# TESTO FORNITO:
++++++++++++++++++++

Anche sul digitale le cose non sono così facili: è vero che in tal caso si può ricorrere al display (ma non sempre), però ottenere risultati di qualità impone di lavorare con lentezza e molta, molta cura.

Ecco, la lentezza.

Si tratta dell’aspetto forse principale della fotografia stenopeica. In un’epoca in cui si va sempre di fretta, in cui occorre “far presto”, sbrigarsi, si ha sempre poco tempo “per fare tutto il niente che abbiamo da fare”, come sosteneva il fumettista Bill Watterson (il papà di Calvin&Hobbes), la fotografia con il foro (“Pinhole” in inglese) ci offre la possibilità di rallentare, di prenderci il nostro tempo, di riflettere, di sperimentare.

In questo senso, la fotografia stenopeica, più che una tecnica, è una vera e propria filosofia di ripresa, che porta anche alla realizzazione di immagini particolari, in grado di offrire un “punto di vista” diverso e originale.

Con questa tecnica si utilizza, al posto di una o più lenti (cioè di un obiettivo), un foro piccolissimo (si parla di frazioni di millimetro) realizzato in una sottile lamina metallica. I raggi di luce riflessi dal soggetto e sparpagliati in ogni direzione, vengono, per così dire, allineati dal passaggio nel foro e proiettano un’immagine sulla superficie sensibile, che la registra.

Com’è intuitivo, solo una piccolissima parte di questi raggi viene catturata, il che comporta la necessità di tempi di scatto molto lunghi.

Se si utilizza la pellicola e si scatta dunque in analogico, occorre tener conto anche del cosiddetto difetto di non reciprocità, che provoca un aumento dal 30 al 50% dei tempi di ripresa.

Utilizzando la carta fotografica bianco e nero (a cui si ricorre per le fotocamere ricavate da scatole e barattoli), si devono fare i conti con una sensibilità molto bassa, intorno a solo 6 ISO. In situazioni di scarsa luminosità si arriva facilmente a 15-30 minuti ma a me è capitato di dover attendere anche un’ora o più.

Esiste addirittura una tecnica stenopeica, definita “Solargraphy”, in cui si prolunga l’esposizione per mesi (alcuni si spingono ad attendere anche un anno), registrando tra l’altro il percorso del sole nel cielo!

solargraphy

Una solargrahpy che ho realizzato con un mese di esposizione.

Il risultato sono fotografie generalmente poco definite, ma (è bene sottolinearlo) non “sfocate” (anzi, la profondità di campo è totale). A seconda della precisione del foro e delle sue dimensioni (esistono diverse formule per stabilire il diametro ottimale del foro rispetto alla distanza focale, cioè la distanza tra il foro stesso e la pellicola), i risultati possono risultare straordinariamente nitidi, soprattutto considerando che si fotografa senza obiettivo!

Il foro stenopeico non è utilizzato soltanto in fotografia, ma trova molti utilizzi anche in ambito scientifico e industriale, ragion per cui ci sono ditte che li realizzano con precisione altissima, a livello di micron, grazie al laser o a particolari trapani. Questi fori, relativamente costosi, si trovano facilmente in vendita online.

E’ ovvio però che il vero appassionato preferisca costruirseli da sé.

++++++++++++++++++++

# ISTRUZIONE SCRITTA 1:
Ricopia dal testo sulla fotografia stenopeica il passo che va da "Con questa tecnica" a "scatto molto lunghi.", estremi inclusi.
# ISTRUZIONE SCRITTA 2:
Rispondi a queste domande sul testo sulla fotografia stenopeica:
(a) Intorno a quale sensibilità si aggira la carta fotografica bianco e nero?
(b) Di quanto aumenta i tempi di ripresa il difetto di non reciprocità?
(c) Che cosa si intende per distanza focale?

++++++++++++++++++++

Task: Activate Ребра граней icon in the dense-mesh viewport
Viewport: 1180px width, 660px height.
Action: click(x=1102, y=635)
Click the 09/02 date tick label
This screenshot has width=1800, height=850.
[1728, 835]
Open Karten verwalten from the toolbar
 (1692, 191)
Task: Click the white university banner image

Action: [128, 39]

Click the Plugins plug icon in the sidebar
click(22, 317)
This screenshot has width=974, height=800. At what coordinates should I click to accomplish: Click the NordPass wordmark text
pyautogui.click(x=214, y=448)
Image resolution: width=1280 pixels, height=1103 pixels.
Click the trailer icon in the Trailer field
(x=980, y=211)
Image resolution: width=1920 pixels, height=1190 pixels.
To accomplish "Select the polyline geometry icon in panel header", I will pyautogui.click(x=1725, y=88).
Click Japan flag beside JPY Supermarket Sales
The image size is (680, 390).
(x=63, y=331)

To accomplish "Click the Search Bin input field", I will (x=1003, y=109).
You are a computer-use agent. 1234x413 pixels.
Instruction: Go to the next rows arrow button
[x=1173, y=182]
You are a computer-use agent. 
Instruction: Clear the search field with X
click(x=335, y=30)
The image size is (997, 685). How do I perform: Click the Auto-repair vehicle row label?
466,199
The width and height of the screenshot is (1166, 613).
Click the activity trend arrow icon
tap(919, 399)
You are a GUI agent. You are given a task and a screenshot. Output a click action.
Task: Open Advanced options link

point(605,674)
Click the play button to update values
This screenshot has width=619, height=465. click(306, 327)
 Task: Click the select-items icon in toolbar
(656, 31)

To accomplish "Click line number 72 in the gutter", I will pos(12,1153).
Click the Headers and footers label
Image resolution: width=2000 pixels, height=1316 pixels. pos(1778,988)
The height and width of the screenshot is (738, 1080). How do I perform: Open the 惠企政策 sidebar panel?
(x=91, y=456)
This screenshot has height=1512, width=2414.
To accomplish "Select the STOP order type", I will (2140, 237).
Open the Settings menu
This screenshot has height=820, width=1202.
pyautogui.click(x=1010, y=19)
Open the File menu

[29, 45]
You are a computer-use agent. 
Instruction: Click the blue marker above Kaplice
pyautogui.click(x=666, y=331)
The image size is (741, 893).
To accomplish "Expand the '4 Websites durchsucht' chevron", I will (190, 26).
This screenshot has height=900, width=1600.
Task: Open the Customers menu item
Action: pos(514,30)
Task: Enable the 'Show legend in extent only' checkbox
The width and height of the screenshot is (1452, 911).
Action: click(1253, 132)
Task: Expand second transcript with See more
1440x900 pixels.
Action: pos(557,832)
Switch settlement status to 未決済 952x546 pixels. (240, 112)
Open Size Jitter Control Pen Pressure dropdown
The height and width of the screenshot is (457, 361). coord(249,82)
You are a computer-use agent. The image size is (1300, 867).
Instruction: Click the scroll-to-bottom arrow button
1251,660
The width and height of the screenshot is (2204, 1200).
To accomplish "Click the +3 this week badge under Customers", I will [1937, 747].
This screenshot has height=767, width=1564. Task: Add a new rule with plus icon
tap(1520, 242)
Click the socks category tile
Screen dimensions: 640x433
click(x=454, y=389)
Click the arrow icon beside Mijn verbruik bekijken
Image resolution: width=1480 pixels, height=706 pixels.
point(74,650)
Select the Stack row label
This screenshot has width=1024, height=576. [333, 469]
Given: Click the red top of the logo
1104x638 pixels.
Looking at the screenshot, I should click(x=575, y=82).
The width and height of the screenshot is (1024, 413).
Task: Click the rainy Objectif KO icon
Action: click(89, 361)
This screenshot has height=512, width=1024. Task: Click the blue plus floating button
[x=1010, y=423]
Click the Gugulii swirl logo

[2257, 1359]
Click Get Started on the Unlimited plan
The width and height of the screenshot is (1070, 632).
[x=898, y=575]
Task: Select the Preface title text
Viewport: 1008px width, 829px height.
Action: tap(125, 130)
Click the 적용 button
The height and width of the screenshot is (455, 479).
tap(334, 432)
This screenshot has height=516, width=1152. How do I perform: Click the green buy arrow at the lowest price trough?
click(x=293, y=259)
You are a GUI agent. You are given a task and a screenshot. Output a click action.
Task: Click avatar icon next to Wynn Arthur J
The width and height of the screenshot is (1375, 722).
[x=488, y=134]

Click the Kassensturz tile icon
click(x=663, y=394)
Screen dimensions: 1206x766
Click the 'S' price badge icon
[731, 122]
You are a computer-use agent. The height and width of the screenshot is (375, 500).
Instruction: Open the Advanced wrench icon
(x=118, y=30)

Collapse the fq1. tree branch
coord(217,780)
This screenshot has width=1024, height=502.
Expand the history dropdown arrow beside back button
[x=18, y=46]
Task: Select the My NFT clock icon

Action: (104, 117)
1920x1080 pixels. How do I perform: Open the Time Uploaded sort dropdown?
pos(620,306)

++++++++++++++++++++

# SOLUZIONE SCRITTA 1:
Con questa tecnica si utilizza, al posto di una o più lenti (cioè di un obiettivo), un foro piccolissimo (si parla di frazioni di millimetro) realizzato in una sottile lamina metallica. I raggi di luce riflessi dal soggetto e sparpagliati in ogni direzione, vengono, per così dire, allineati dal passaggio nel foro e proiettano un’immagine sulla superficie sensibile, che la registra.

Com’è intuitivo, solo una piccolissima parte di questi raggi viene catturata, il che comporta la necessità di tempi di scatto molto lunghi.

# SOLUZIONE SCRITTA 2:
(a) Intorno a 6 ISO.
(b) Dal 30 al 50%.
(c) La distanza tra il foro e la pellicola.